Matt Silveira: Yeah, I do. Thanks. Back to a point John was making earlier about context. When a lot of organizations I work with struggle to find and understand what context is, standards are an amazing tool to help them along that journey of discovery and how they should look at privacy not necessarily from their centric view but from others, as John was explaining earlier. The other issue, or I should say benefit, that the standard provides is the ability to have something that is traceable back to your organizational standards. We’re not suggesting a completely prescriptive model that you just wholesale adopt or not. That’s never been the approach with standards, I think, in general, but it certainly allows that crucial traceability so that when, as John mentioned earlier about people’s various levels of understanding and vocabulary, you can point to that reference immediately and ground your position in that, and then, last but not least, the standards help provide some of the other toolkit and explain what the tooling is in terms of putting together a digital privacy program in an organization. Because a lot of that, to the uninitiated or to the newly oriented, appears complicated and appears sometimes like it has to be done with expertise outside of the organization, but we really thought with 7002 it was an approachable standard to help people move into that hands-on, actionable digital privacy program that organizations need.

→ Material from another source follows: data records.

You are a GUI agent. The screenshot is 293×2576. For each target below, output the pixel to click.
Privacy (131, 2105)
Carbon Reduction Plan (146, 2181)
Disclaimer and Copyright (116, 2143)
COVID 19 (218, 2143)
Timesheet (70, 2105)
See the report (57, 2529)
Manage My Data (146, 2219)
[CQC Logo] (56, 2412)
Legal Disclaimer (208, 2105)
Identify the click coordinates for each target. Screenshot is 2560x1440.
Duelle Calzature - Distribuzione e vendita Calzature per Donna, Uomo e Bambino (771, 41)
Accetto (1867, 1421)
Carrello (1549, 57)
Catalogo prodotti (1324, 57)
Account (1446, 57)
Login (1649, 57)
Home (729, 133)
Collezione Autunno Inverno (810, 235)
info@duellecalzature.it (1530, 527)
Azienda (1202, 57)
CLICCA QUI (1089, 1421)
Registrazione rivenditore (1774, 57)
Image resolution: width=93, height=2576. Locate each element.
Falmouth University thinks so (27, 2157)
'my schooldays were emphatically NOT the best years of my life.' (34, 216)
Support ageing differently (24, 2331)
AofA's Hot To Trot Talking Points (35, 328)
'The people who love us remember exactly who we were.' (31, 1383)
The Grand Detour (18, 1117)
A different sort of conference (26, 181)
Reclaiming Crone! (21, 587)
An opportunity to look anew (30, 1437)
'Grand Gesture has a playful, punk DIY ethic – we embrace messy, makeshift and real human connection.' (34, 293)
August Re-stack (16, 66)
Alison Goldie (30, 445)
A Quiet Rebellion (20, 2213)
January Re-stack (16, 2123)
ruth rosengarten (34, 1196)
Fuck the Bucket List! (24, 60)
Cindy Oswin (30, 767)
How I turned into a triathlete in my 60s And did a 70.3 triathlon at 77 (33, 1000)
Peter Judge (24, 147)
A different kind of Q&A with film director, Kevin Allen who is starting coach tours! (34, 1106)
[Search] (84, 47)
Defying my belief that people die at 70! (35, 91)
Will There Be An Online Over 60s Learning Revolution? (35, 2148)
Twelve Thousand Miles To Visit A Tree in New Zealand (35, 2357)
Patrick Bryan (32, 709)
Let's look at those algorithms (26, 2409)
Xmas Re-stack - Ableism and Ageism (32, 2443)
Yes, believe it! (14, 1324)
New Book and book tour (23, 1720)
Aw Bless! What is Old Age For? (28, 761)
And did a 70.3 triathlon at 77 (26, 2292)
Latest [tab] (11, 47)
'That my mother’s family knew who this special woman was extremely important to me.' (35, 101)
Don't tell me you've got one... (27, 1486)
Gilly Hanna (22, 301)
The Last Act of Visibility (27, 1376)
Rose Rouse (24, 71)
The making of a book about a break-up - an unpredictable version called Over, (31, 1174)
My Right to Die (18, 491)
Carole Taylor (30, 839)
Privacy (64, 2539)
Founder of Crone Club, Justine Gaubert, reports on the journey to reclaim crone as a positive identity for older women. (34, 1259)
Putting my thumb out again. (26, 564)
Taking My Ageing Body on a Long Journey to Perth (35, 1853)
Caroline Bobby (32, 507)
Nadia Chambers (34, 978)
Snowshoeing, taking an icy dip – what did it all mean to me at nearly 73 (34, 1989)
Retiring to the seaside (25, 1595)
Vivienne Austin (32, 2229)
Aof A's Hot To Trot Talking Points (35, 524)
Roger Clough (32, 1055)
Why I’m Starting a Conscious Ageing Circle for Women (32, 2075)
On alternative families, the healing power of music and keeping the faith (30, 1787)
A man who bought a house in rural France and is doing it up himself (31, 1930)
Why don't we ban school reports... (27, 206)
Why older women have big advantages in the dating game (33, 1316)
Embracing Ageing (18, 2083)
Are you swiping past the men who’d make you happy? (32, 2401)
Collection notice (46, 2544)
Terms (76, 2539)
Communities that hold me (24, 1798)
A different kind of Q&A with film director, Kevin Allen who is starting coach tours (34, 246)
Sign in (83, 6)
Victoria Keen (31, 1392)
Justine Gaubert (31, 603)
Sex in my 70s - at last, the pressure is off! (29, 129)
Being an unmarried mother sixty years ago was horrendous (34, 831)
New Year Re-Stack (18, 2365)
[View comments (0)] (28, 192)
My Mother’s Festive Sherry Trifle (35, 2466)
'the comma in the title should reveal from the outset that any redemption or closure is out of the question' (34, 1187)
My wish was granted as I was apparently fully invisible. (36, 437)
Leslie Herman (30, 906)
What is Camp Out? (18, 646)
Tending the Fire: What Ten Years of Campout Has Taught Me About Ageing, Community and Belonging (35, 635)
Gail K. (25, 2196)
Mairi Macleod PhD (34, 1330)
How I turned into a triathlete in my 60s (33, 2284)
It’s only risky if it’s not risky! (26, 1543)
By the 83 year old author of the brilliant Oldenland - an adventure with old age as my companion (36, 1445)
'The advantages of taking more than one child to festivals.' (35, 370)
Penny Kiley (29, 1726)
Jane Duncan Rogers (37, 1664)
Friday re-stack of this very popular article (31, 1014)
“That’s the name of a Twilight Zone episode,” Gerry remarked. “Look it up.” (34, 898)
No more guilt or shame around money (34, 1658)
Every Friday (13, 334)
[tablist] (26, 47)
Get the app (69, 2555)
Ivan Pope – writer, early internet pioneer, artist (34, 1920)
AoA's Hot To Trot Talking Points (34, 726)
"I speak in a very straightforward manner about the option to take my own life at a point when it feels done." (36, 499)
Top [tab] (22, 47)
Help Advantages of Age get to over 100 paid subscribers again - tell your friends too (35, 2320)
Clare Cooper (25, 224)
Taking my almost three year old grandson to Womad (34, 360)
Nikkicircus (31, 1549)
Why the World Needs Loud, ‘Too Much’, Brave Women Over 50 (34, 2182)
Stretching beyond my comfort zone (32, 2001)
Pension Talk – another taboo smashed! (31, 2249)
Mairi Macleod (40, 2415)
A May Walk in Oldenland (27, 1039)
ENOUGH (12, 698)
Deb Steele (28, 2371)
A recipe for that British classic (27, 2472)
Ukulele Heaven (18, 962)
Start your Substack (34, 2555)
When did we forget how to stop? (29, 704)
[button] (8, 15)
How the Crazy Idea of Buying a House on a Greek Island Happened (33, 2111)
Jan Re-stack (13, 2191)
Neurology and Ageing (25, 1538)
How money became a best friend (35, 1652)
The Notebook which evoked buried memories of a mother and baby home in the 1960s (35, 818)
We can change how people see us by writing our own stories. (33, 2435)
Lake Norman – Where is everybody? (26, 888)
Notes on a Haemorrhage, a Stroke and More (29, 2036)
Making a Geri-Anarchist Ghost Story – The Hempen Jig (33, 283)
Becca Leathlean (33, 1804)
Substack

John Wunderlich: If I can just extend that. Talking about context and standards, if you take three contexts for digital personal information, there’s health, and there’s finance and banking, and there’s social media, and in the first two those are highly regulated and there’s also standards that are not privacy standards but that the people who process the personal information are bound by. So in health privacy, for example, very sensitive information, but at the same time there may be forced disclosures for particular kinds of things. In Toronto, I’m a Canadian, I believe this is fairly standard, but if somebody shows up in a hospital in Toronto and they show that they have tuberculosis, that is reported to the public health authority. That’s a reportable condition. Similarly, gunshots reported to the police. So your privacy takes a back seat to public health or public safety in those things, and doctors have an enormous amount of discretion in overriding your privacy preferences for health delivery purposes. At the same time, in finance, you’ll get forced disclosures because of money laundering rules or AML and things like that, but there’s no authority for your banker to decide what’s best to do with your money, and then finally, with social media, has no standards, <laughs> and there doesn’t appear to be any likely ones to be on the horizon, so the only thing left standing in that context is privacy law.

Brian Walker: And we talked about this on our call, our initial call, so privacy is handled differently across the world. So how do you overcome regional and geographical challenges or differences related to digital privacy? And John, this is for you.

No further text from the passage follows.